Collected data entries:
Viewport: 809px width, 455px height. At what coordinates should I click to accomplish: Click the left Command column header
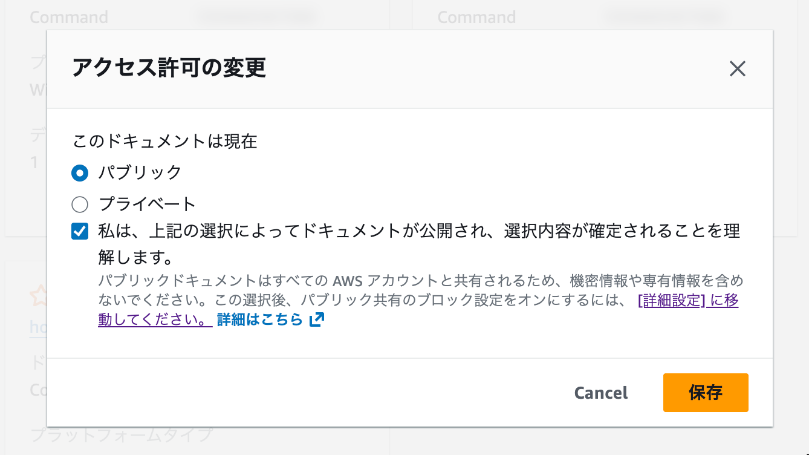(x=68, y=17)
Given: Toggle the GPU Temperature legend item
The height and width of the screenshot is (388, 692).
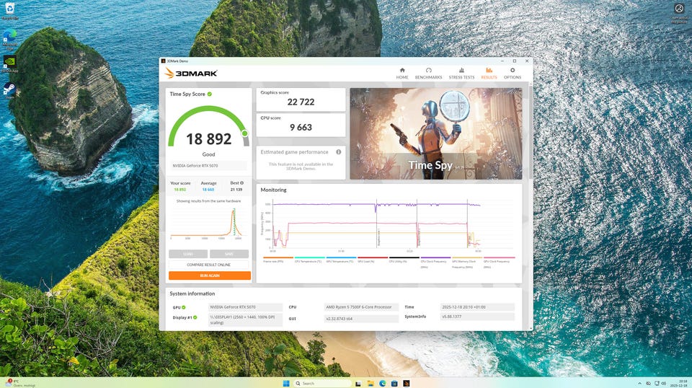Looking at the screenshot, I should pos(341,260).
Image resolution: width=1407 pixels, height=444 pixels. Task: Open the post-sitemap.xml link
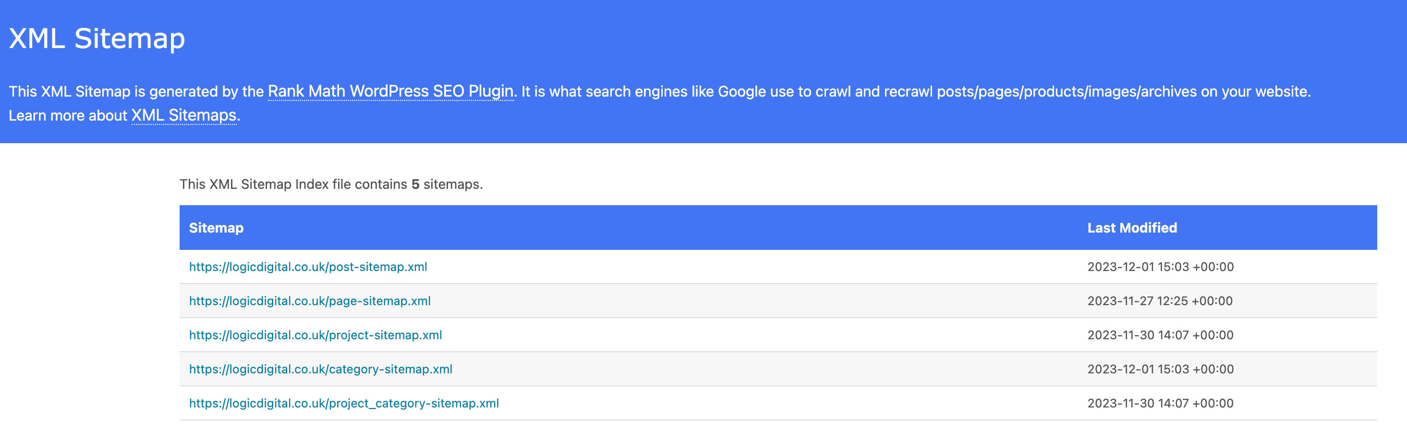(x=308, y=267)
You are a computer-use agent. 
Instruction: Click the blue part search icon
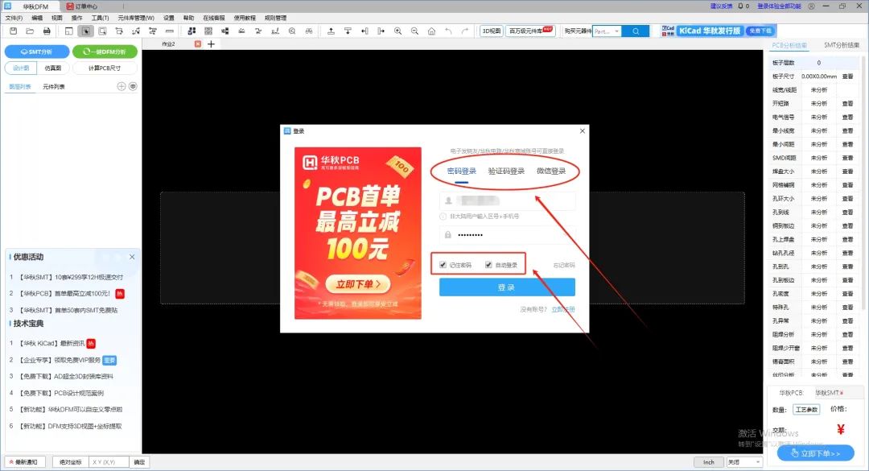(x=636, y=31)
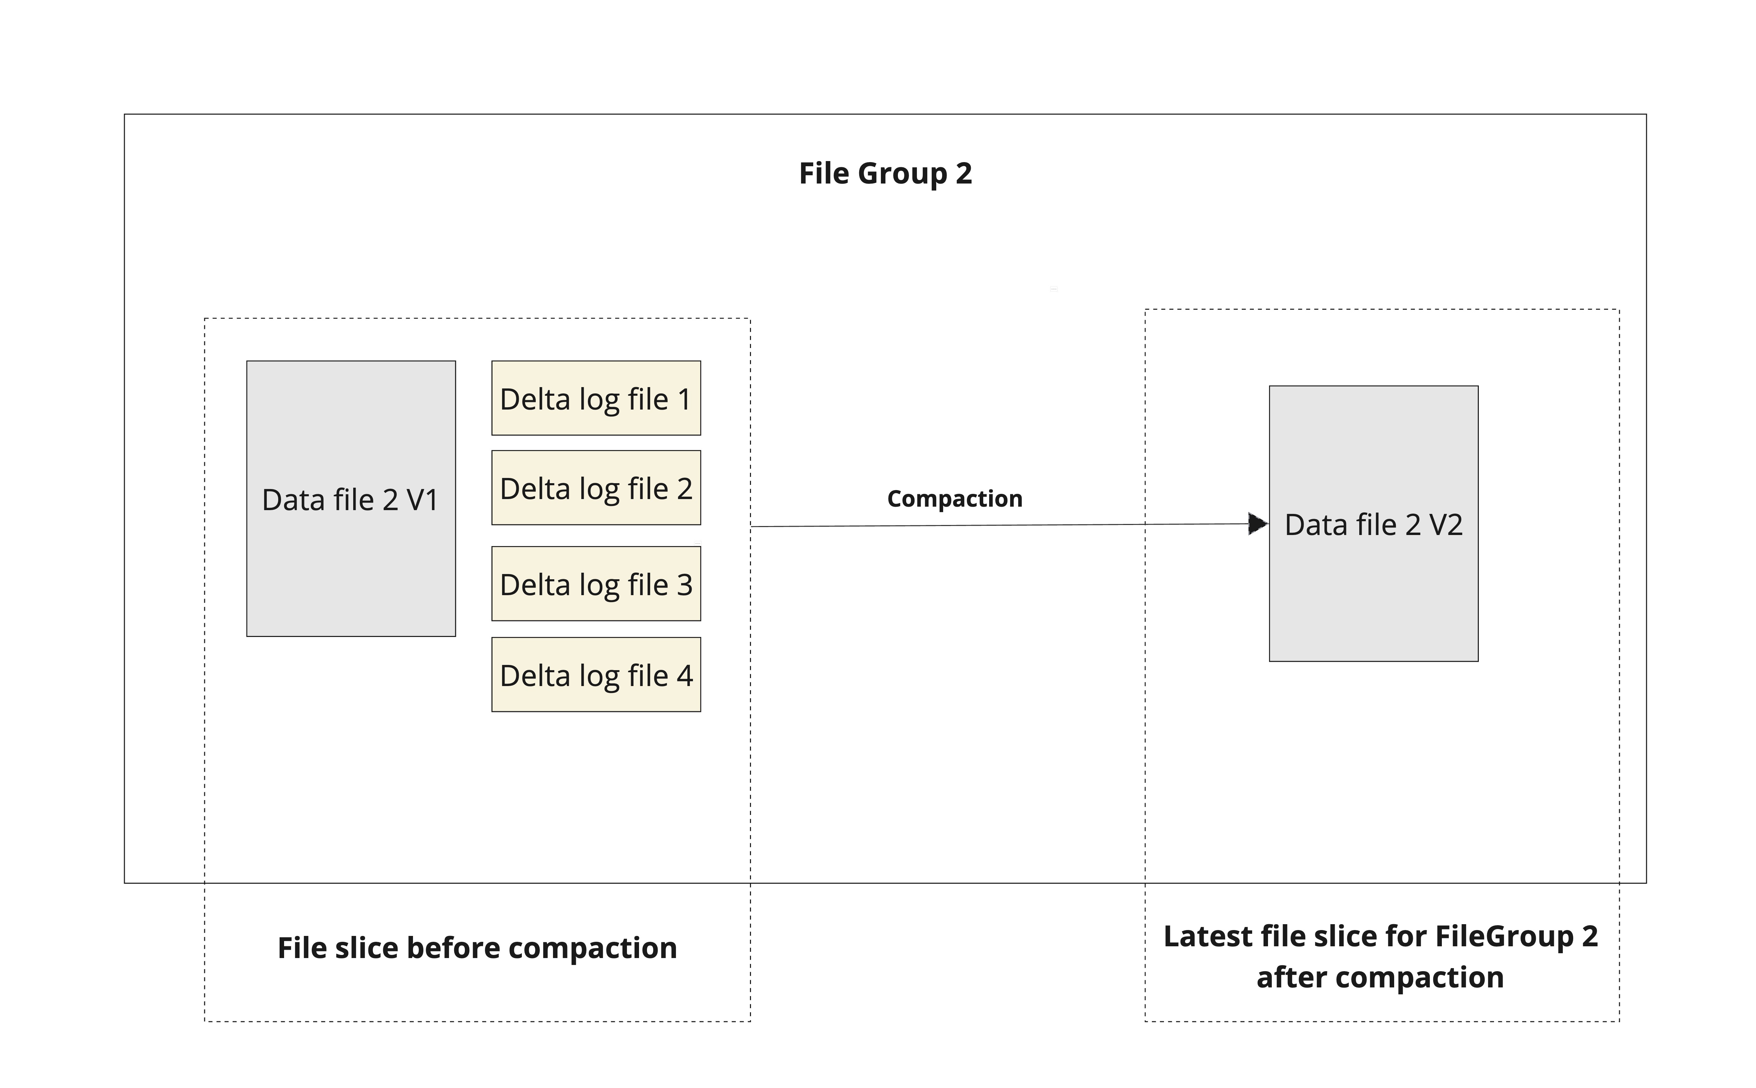Image resolution: width=1756 pixels, height=1088 pixels.
Task: Click the Compaction arrow label
Action: point(954,499)
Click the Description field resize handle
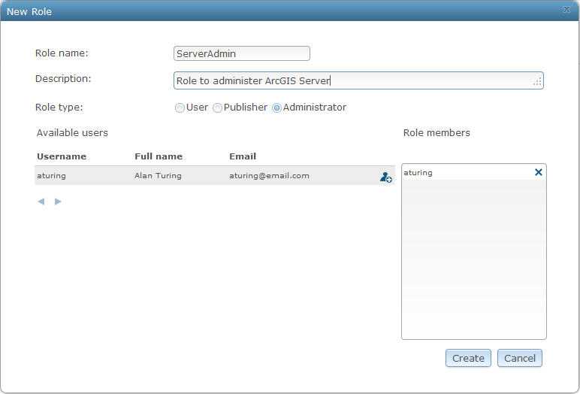 (537, 81)
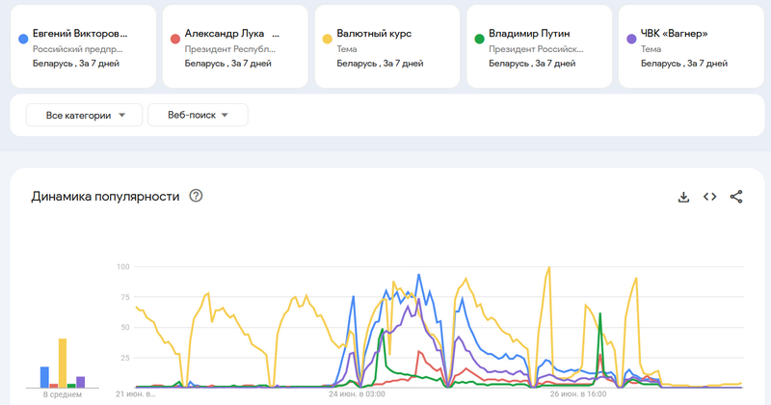Image resolution: width=771 pixels, height=405 pixels.
Task: Open the Все категории dropdown
Action: 85,116
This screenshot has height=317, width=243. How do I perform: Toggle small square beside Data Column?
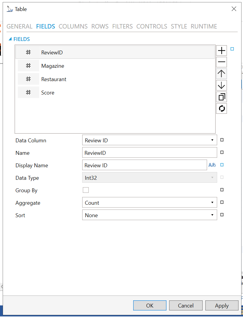pyautogui.click(x=222, y=140)
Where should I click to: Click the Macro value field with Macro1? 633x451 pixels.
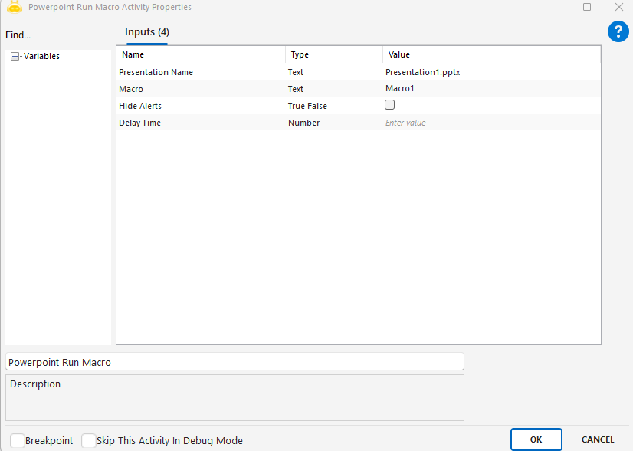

TO DO: Word for word, retype the lines from the one that contains "Given: Toggle the GPU Temperature legend item" through the final line of the data, both ends included, excluding pictures.

OUTPUT FOR THIS EXERCISE:
Given: Toggle the GPU Temperature legend item
The height and width of the screenshot is (388, 692).
Looking at the screenshot, I should pos(341,260).
Image resolution: width=1407 pixels, height=444 pixels. Task: Open the post-sitemap.xml link
(x=308, y=267)
You are a computer-use agent. 
Instruction: Click the blue part search icon
(x=636, y=31)
Image resolution: width=1756 pixels, height=1088 pixels.
Task: Click the Compaction arrow label
Action: point(954,499)
Click the Description field resize handle
 (537, 81)
Image resolution: width=771 pixels, height=405 pixels.
Task: Open the Все категории dropdown
Action: 85,116
This screenshot has height=317, width=243. How do I perform: Toggle small square beside Data Column?
pyautogui.click(x=222, y=140)
Where should I click to: Click the Macro value field with Macro1? 633x451 pixels.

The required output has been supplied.